2019.08.10
新人だったブラッド・ピットが語ってくれたこと
実はこの映画に出演した直後のブラッド・ピットに、かつて電話取材したことがある(93年3月のこと)。その頃、日本では『
テルマ&ルイーズ』(91)しか公開されておらず、次作『
ジョニー・スエード』(91)のプロモーションに応じるという形でインタビューが実現した(わが家からアメリカのエージェントに電話してブラッドを呼び出してもらうというラフな取材。大スターとなった今では考えられないことだ)。
新人だったピットはとても気さくで、快活な話し方で取材に応じてくれた。
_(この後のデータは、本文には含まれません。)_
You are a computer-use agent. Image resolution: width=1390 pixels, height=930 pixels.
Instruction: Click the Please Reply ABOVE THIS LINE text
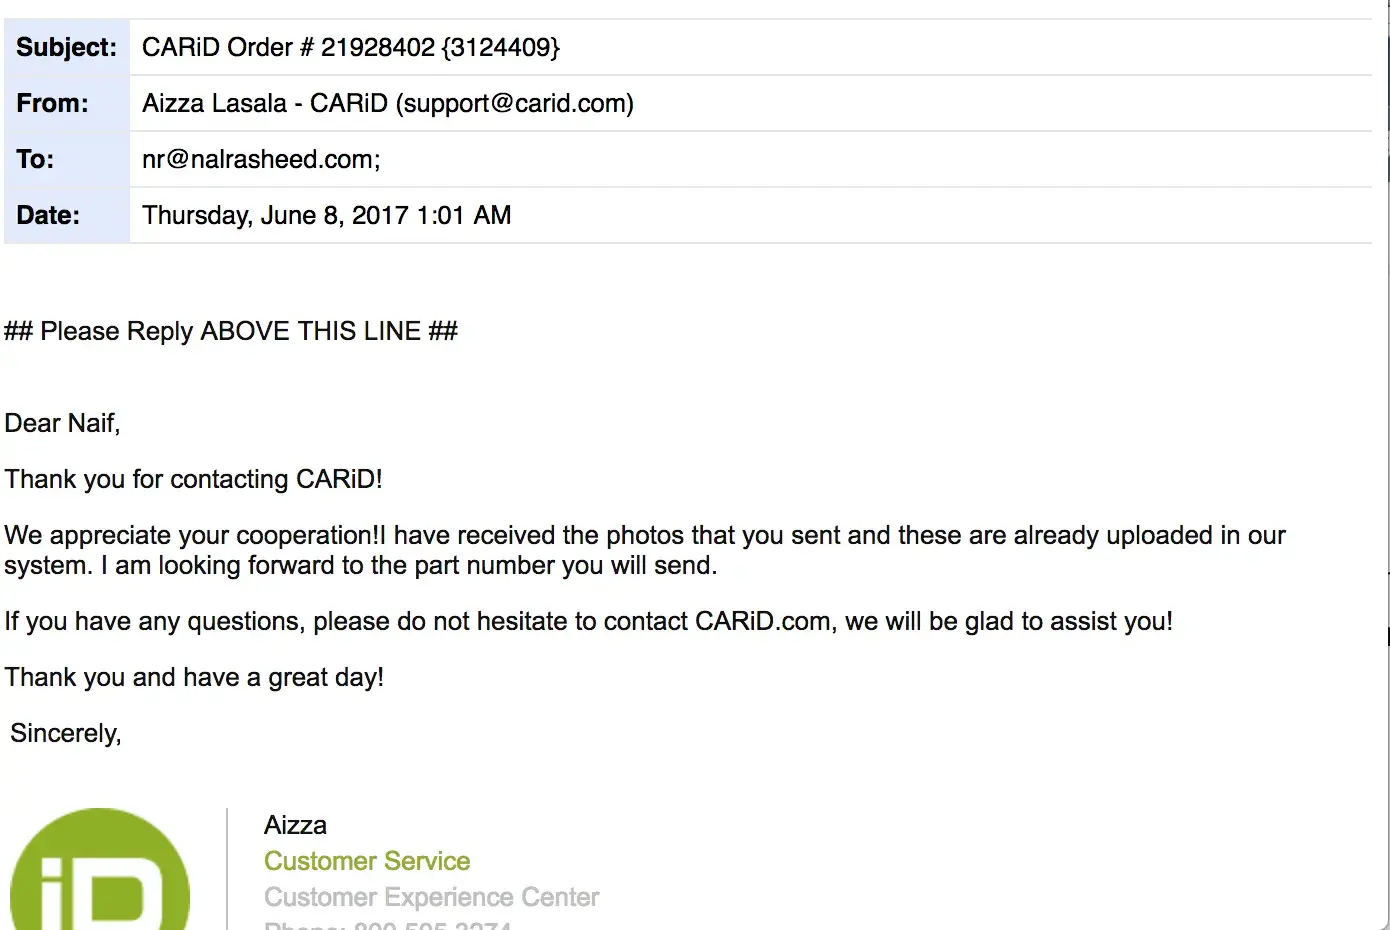click(x=231, y=331)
監督や俳優の好みにはこだわりを持ち、その時は、ニール・ジョーダン監督と新作で組めることを喜んでいた(『 インタビュー・ウィズ・ヴァンパイア』(94)への出演が決まったばかりだった)。『リバー・ランズ・スルー・イット』はアメリカではすでに公開されていたので、この映画について聞いたら、こんな答えも返してくれた。
「ロバート・レッドフォードのように特別な才能を持つ監督との仕事は本当にすばらしいね。この映画はある一家をめぐる物語で、その中の青年のひとりを僕は演じているが、彼はいつの間にか誤った人生に向かって歩み始めている。彼なりに努力するが、それでも何かが足りず、遂には破滅していく。とにかく、僕が1番よく理解できるタイプの人間だと思う」
『リバー・ランズ・スルー・イット』(c)Photofest / Getty Images
この役のためにオーディションを受けたが、最初の演技が気にいらず、別の場面も演じ直し、それが決め手となって、ポール役を得ることになったという(オーディションには、故リバー・フェニックスも参加していたようだ)。
そして、ロサンゼルスには練習用の大きな川がなく、ビルの屋上でポーズを特訓したという。フライ・フィッシングの場面については、「最初はむずかしくて、すごくイライラしたこともあった。練習するのも大変だったが、そのうち、楽しさが分かるようになってきた」と電話取材では語っていた。
後年、ポール役を振り返った時は、「本当はこの時の僕の演技は弱かったと思う」と辛口のコメントを残しているが、この映画では演技力を超え、とにかく存在そのものが、本当に光り輝いている(あのさわやかな笑顔に魅了されない人がいるだろうか?)。フライ・フィッシングの場面も圧巻で、その立ち姿の美しさがいつまでも記憶に刻み込まれる。俳優としてのレッドフォードは知的な顔と野生的な顔の両方を持っているが、この映画のマクレーン兄弟を見ていると、兄には知性、弟には野性味が託されている気がした(つまり、ふたりでレッドフォード?)
レッドフォードとピットは、その後、『 スパイ・ゲーム』(01)でも共演して仲のいいところを見せた。レッドフォードは監督業をこなしたり、サンダンス・インスティチュートを運営したり、と製作面でも勢力的な活動を見せたが、ブラッドも、自身のプロダクション、プランBを立ち上げ、『 それでも夜は明ける』(13)、『 ムーンライト』(16)ではアカデミー作品賞を受賞。監督の才能や企画を見抜く力は並々ならぬものがある。
『 ワンス・アポン・ア・タイム・イン・ハリウッド』予告
演技者としては新作『 ワンス・アポン・ア・タイム・イン・ハリウッド』(19)で、仕事にあぶれたスタントマン役を好演。怖いもの知らずの野性味は、ヒッピーのコミューンを訪ねる場面や超絶アクションで生かされ、彼の魅力を再発見できるキャラクターとなっている(ふと下を向いた顔は中年期のレッドフォードそっくり!)。